Search code examples
rjsonhttr

R Query of a Wikimedia server


I am trying to query the Cameo database.

If I use the URL https://cameo.mfa.org/api.php?action=query&pageids=17051&prop=extracts&format=json, then I get, online, a valid output.

However, if I use:

library(httr)
library(jsonlite)

base_url <- "https://cameo.mfa.org/api.php"

query_param <- list(action  = "query",
                    pageids = "17051",
                    format = "json",
                    prop = "extracts"
)

parsed_content <- httr::GET(base_url, query_param)

jsonlite::fromJSON(content(parsed_content, as = "text", encoding = "UTF-8"))

Then jsonlite fails because the output is in html format and not json.

Do you have any advice on this?


Solution

  • The second argument to httr::GET is config=, which is not where you should be assigning query_param. Instead name it as query=query_param.

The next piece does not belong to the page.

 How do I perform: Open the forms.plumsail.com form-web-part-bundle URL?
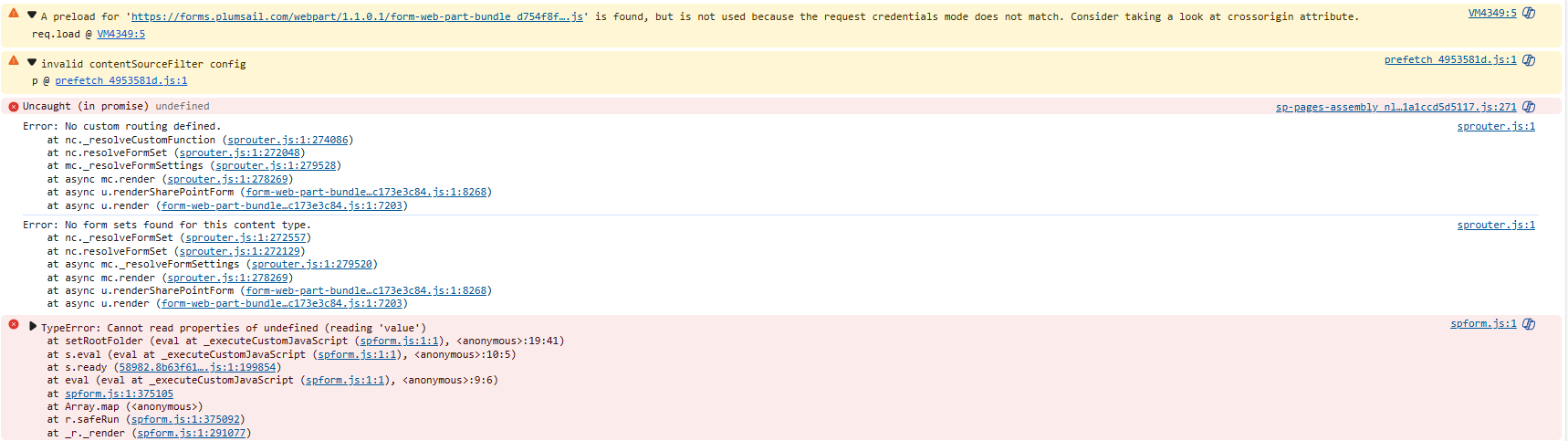pyautogui.click(x=357, y=16)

    res <- httr::GET(base_url, query = query_param)
    res
    # Response [https://cameo.mfa.org/api.php?action=query&pageids=17051&format=json&prop=extracts]
    #   Date: 2023-07-03 15:06
    #   Status: 200
    #   Content-Type: application/json; charset=utf-8
    #   Size: 5.22 kB
    str(httr::content(res))
    # List of 3
    #  $ batchcomplete: chr ""
    #  $ warnings     :List of 1
    #   ..$ extracts:List of 1
    #   .. ..$ *: chr "HTML may be malformed and/or unbalanced and may omit inline images. Use at your own risk. Known problems are li"| __truncated__
    #  $ query        :List of 1
    #   ..$ pages:List of 1
    #   .. ..$ 17051:List of 4
    #   .. .. ..$ pageid : int 17051
    #   .. .. ..$ ns     : int 0
    #   .. .. ..$ title  : chr "Copper"
    #   .. .. ..$ extract: chr "<h2><span id=\"Description\">Description</span></h2>\n<p>A reddish-brown, ductile, metallic element. Copper is "| __truncated__